[Assignment] Each line of the material below with the word "verklaring" is to be reported.

** Exercise inputs follows **

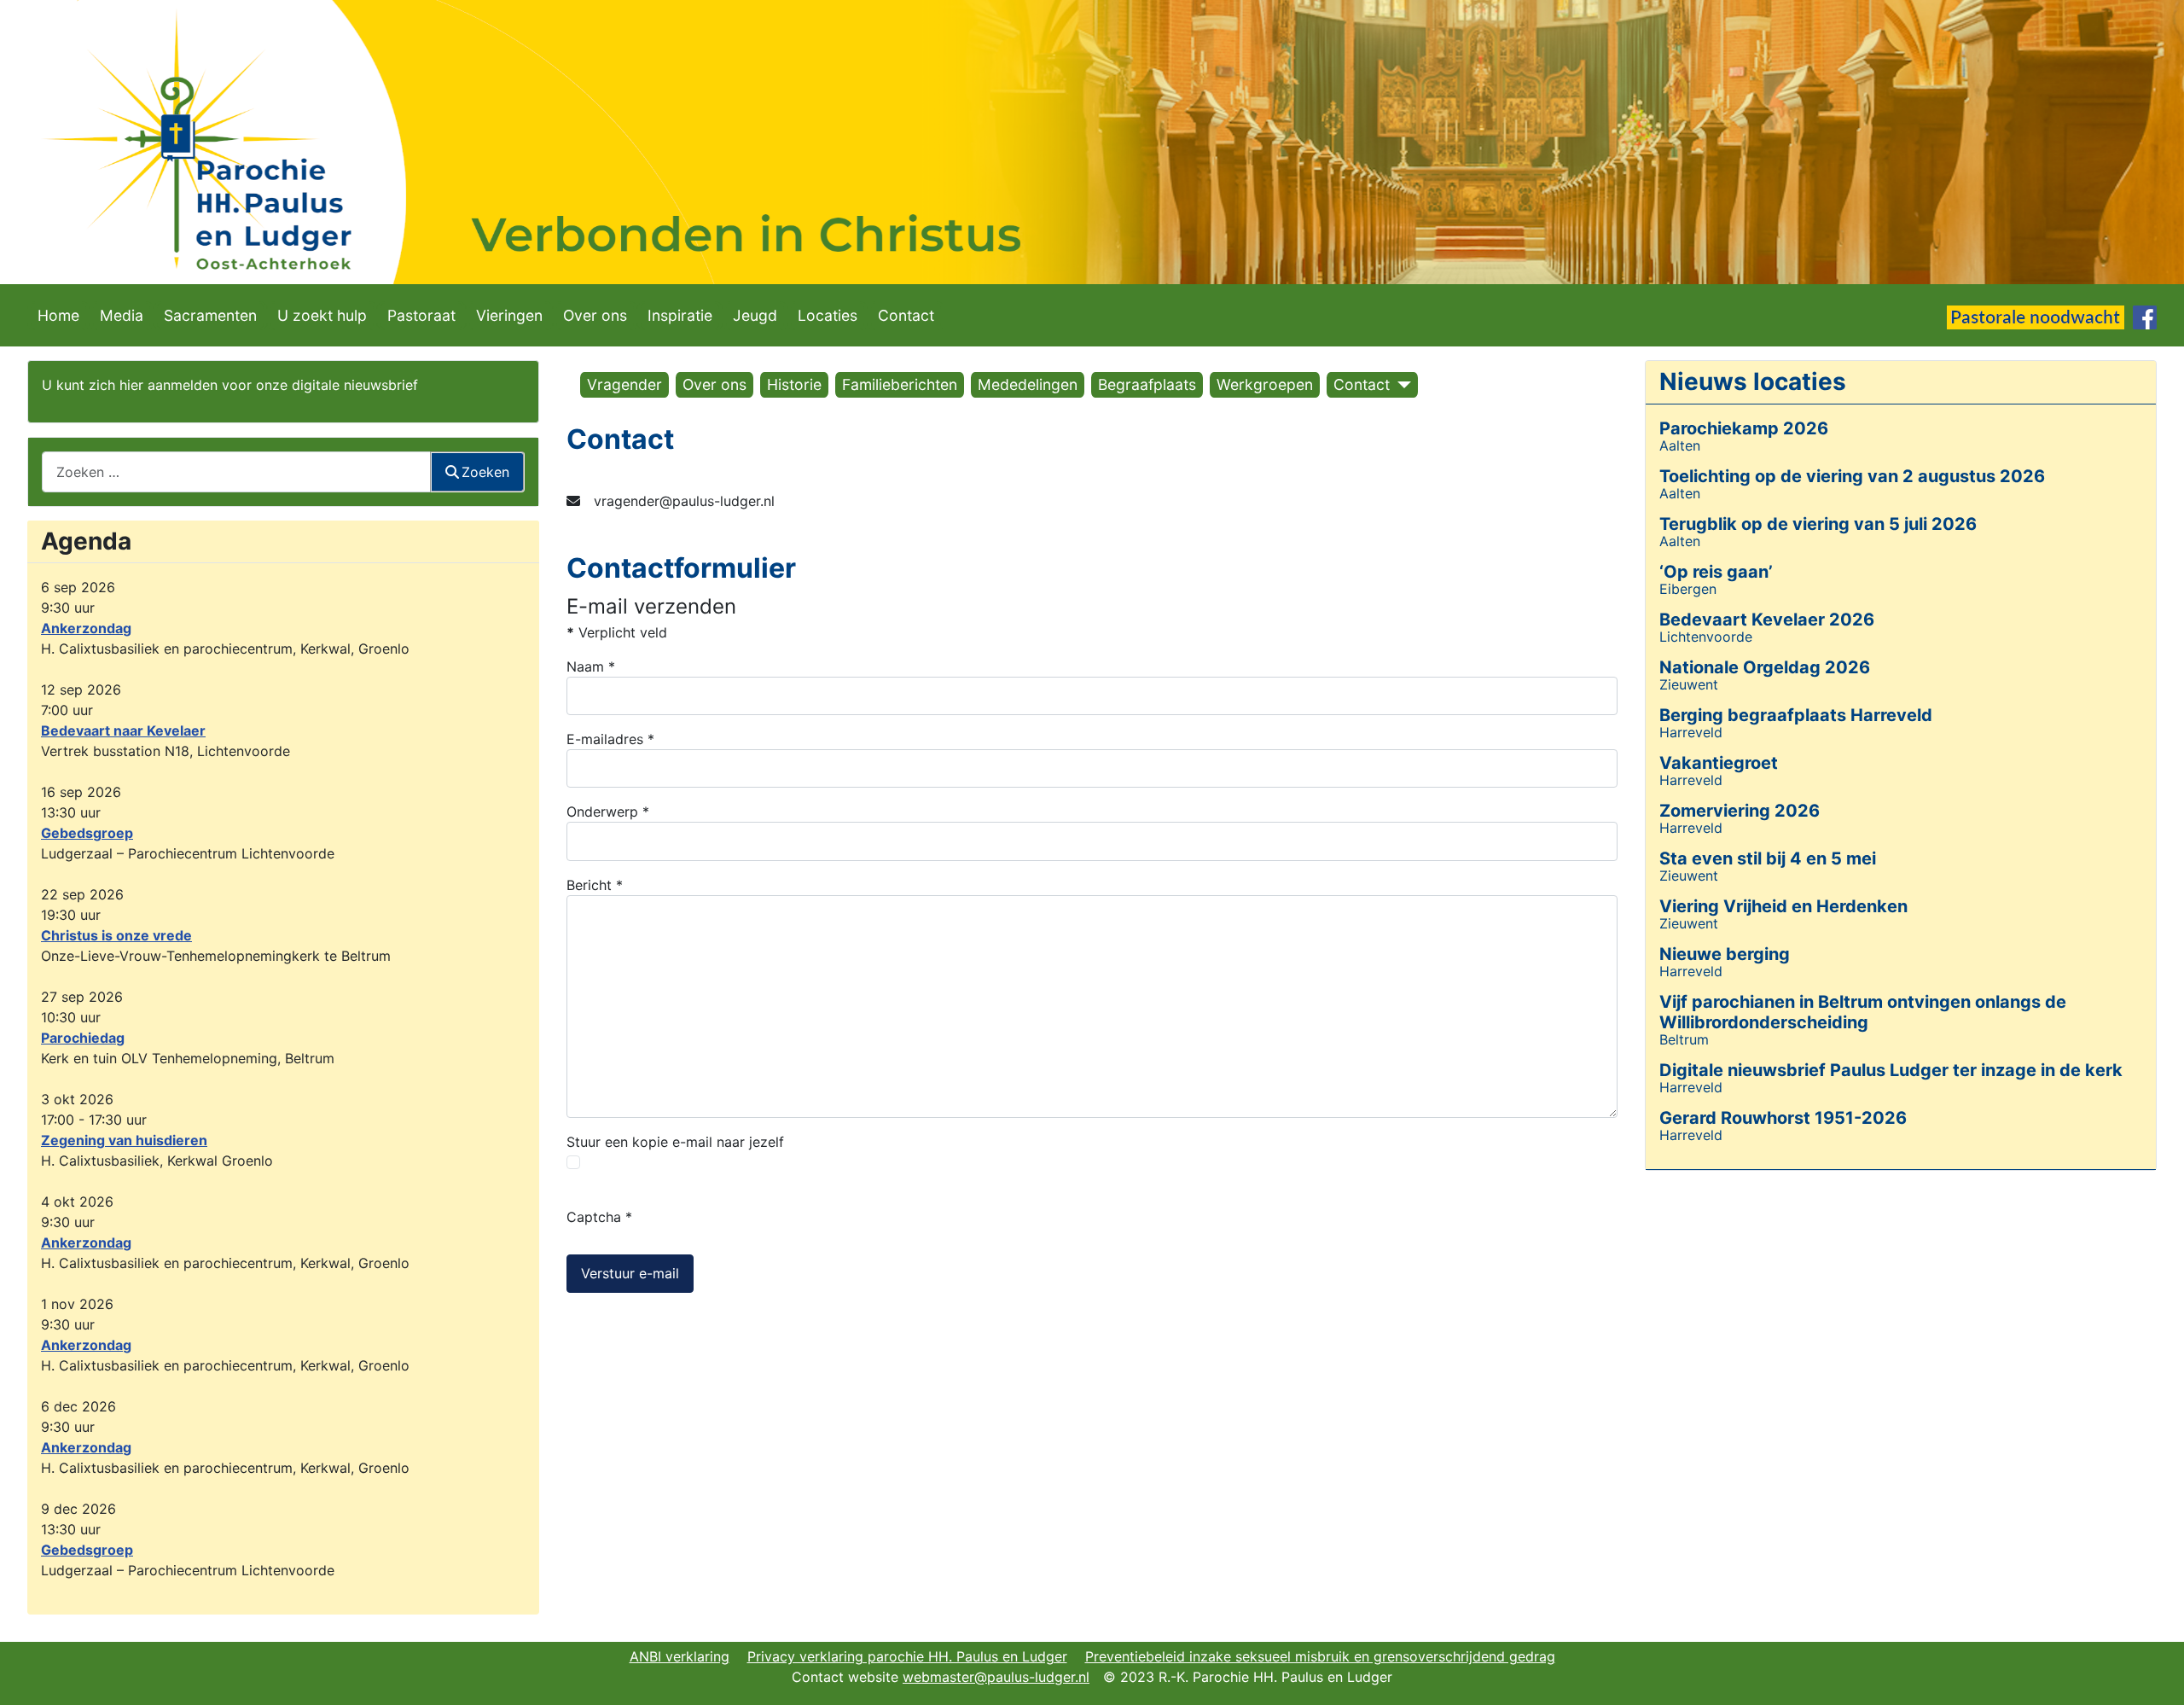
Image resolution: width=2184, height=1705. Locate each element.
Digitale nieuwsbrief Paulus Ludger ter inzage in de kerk (1891, 1070)
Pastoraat (421, 315)
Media (121, 315)
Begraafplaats (1147, 384)
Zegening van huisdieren (124, 1140)
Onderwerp (607, 811)
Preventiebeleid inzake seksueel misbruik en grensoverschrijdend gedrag (1320, 1656)
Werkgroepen (1265, 384)
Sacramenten (210, 315)
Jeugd (755, 315)
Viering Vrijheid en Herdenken (1783, 906)
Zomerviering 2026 (1739, 810)
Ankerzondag (86, 628)
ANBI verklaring (679, 1656)
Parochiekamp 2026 (1743, 428)
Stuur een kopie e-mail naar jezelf (675, 1141)
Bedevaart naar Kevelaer (123, 730)
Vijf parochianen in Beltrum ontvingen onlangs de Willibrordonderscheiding (1862, 1012)
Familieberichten (899, 384)
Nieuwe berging (1724, 954)
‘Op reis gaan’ (1716, 572)
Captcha (599, 1216)
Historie (794, 384)
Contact (906, 315)
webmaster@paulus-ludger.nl (996, 1676)
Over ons (595, 315)
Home (58, 315)
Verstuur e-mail (630, 1273)
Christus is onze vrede (116, 935)
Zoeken (485, 471)
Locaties (827, 315)
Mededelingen (1027, 384)
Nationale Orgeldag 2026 (1764, 667)
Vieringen (509, 315)
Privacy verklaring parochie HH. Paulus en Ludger (907, 1656)
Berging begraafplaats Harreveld (1795, 715)
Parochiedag (83, 1037)
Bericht (594, 884)
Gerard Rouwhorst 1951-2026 (1783, 1118)
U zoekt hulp (322, 315)
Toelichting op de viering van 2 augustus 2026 (1852, 476)
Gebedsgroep (87, 832)
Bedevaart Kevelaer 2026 (1766, 619)
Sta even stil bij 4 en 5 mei (1767, 858)
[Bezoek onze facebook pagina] (2145, 316)
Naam (590, 666)
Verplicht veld (616, 632)
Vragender (624, 384)
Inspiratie (680, 315)
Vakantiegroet (1718, 763)
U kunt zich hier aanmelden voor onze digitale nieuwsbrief (230, 384)
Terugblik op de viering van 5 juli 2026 (1818, 524)
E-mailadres (610, 739)
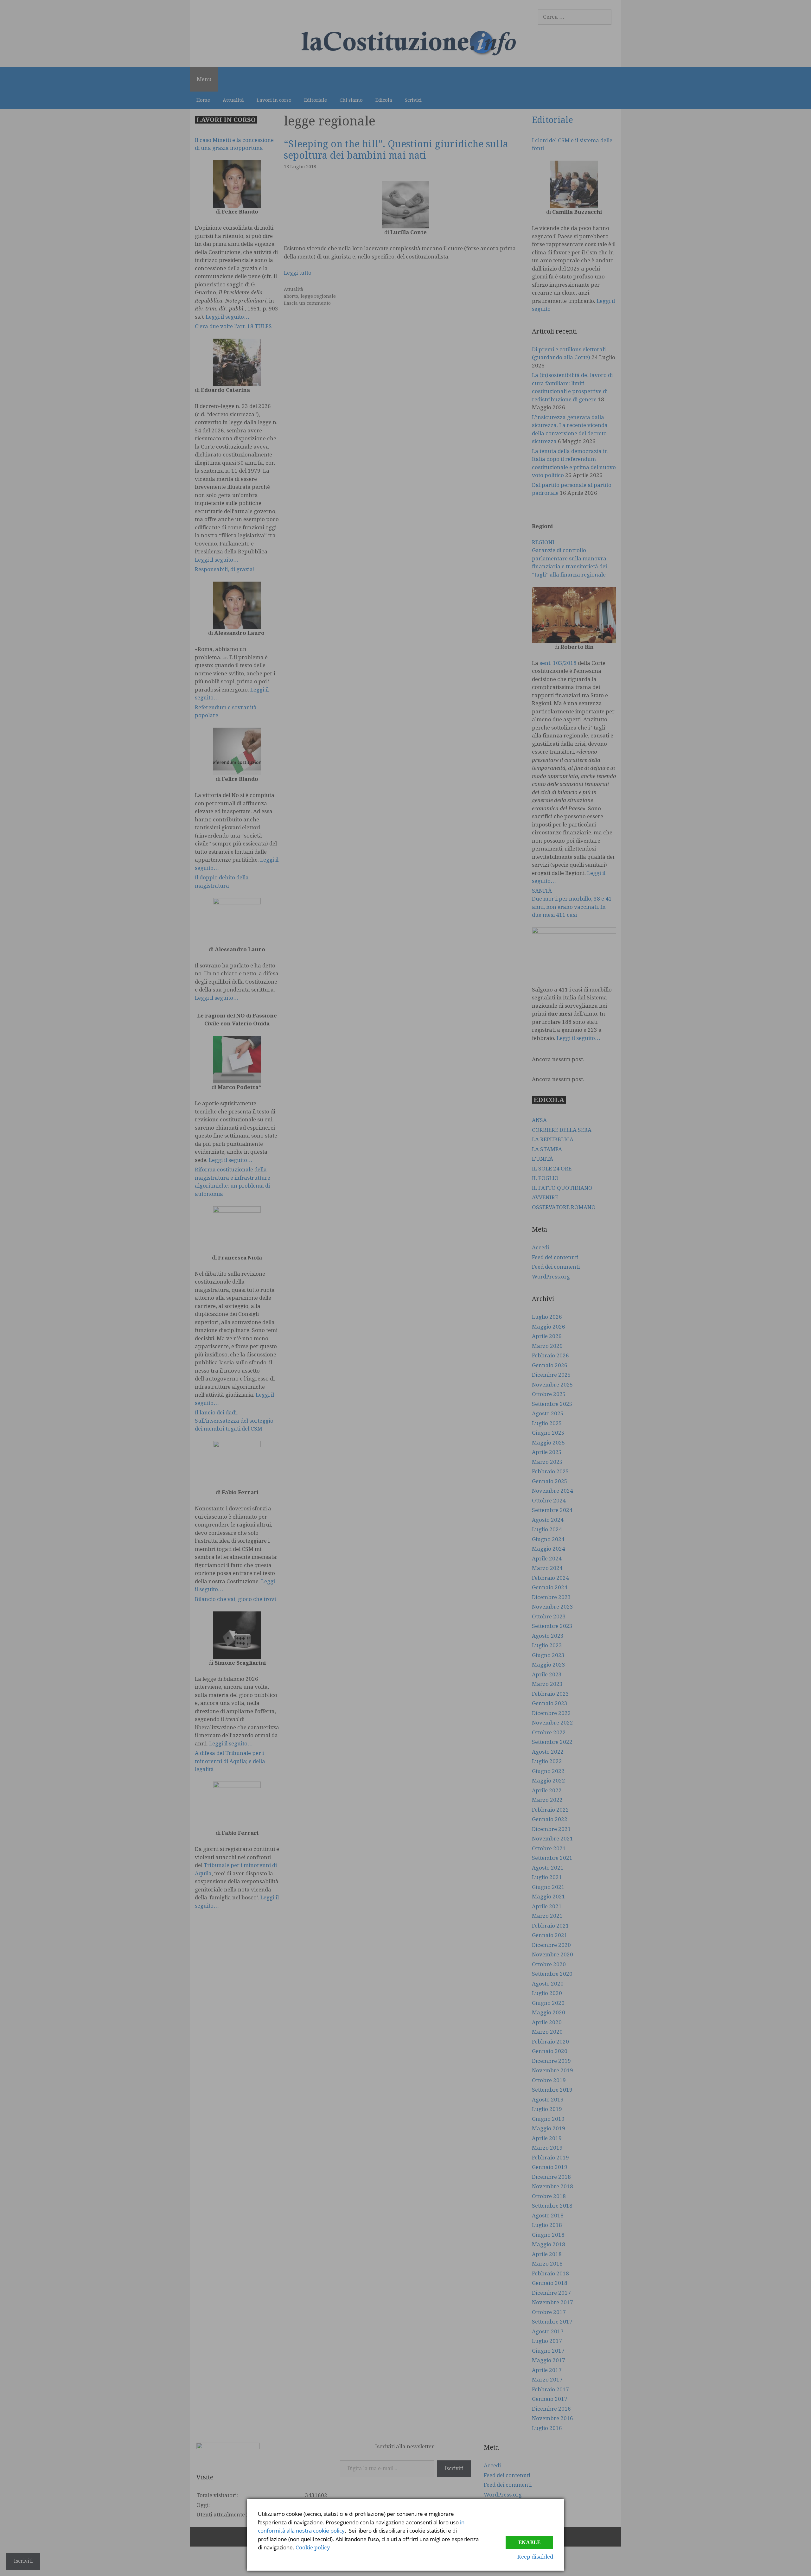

** End of Exercise inputs **

[Reply to the exercise]
ANBI verklaring (679, 1656)
Privacy verklaring parochie HH. Paulus en Ludger (907, 1656)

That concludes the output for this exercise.